However, there has been no crash with lcs-netif-carrier:
Enter the relative port number of your LCS device
(required for OSA-Express ATM cards only):
0
 lcs: Loading LCS driver
 lcs: Query IPAssist failed. Assuming unsupported!
 lcs: check on device 0.0.02e4, dstat=0xE, cstat=0x0
 lcs: Recovery of device 0.0.02e4 started...
 lcs: LCS device eth0 without IPv6 support
 lcs: LCS device eth0 without Multicast support
 lcs: Device eth0 successfully recovered!

Unfortunately nothing has happened after that. I've even left system running
over night but nothing happened.
All this gives me an idea that perhaps lcs driver is not (main) culprit. What
should happen in normal installation after loading network driver and setting up
network?



Comment 26 Brad Hinson 2007-03-09 16:45:54 UTC
The output from comment 25 looks very similar to the SLES 10 output (BUG at
net/core/linkwatch.c, linkwatch_run_queue).  Can you confirm that this output is
from RHEL 5?  If so, this is significantly different from the originally
reported RHEL 5 output, and just want to make sure everything else has stayed
consistent except the new kernel and initrd.

After loading the LCS driver, the installer should continue asking for more
info, like subchannels, IP address, etc.

Comment 27 Ludvik Kos 2007-03-10 13:07:40 UTC
Created attachment 149769 [details]
13 experiments with "lcs-recovery" kernel&initrd

Yes I do confirm that output has been obtained from RHEL.

I've performed additional 13 experiments in a row with "lcs-recovery"
kernel&initrd (see the attachment). There are 5 cases with a crash that returns
you to CP prompt and 8 cases which doesn't. My guess is that there are two
separate problems. I also believe that I have no direct control to occurrence
of a particular one. All experiments have been performed on the same z/VM with
the same z/VM user.

You did mention that after loading the LCS driver, the installer should
continue asking for more info, like subchannels, IP address. This is actually
done *before* lcs loading. What happens *after*? Is there something critical?

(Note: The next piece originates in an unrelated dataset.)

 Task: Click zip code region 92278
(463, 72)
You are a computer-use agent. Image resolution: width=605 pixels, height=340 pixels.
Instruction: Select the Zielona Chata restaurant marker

One additional question: if you logout from particular z/VM user and then login
again, does it mean that environment has been cleaned? So there will be nothing
"remembered" from previous RHEL boot?

Can you advise me what else to experiment or what additional information should
I provide you from particular crash?

Comment 28 Brad Hinson 2007-03-12 18:23:13 UTC
After entering the lcs information, the module is loaded and the interface
brought online.  Also, logging out of z/VM does clear all relevant information,
so nothing is remembered that is not written to disk.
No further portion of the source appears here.